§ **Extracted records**
· · · · · · ·

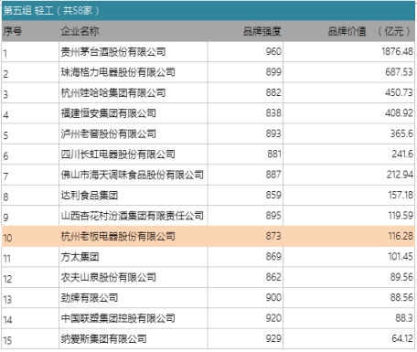Select the 序号 column header
The height and width of the screenshot is (352, 417).
coord(30,31)
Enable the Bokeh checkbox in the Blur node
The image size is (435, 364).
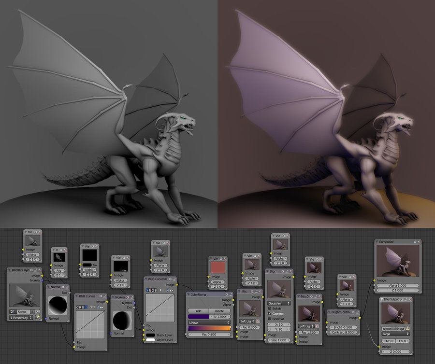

· · · · · · ·

§ **ABOUT THIS TASK**
Word for word, restate the lines from the line with "Enable the Bokeh checkbox in the Blur node" through the last line of the entries, and nothing beyond them. Omit pictures.

§ **EXERCISE SOLUTION**
Enable the Bokeh checkbox in the Blur node
The image size is (435, 364).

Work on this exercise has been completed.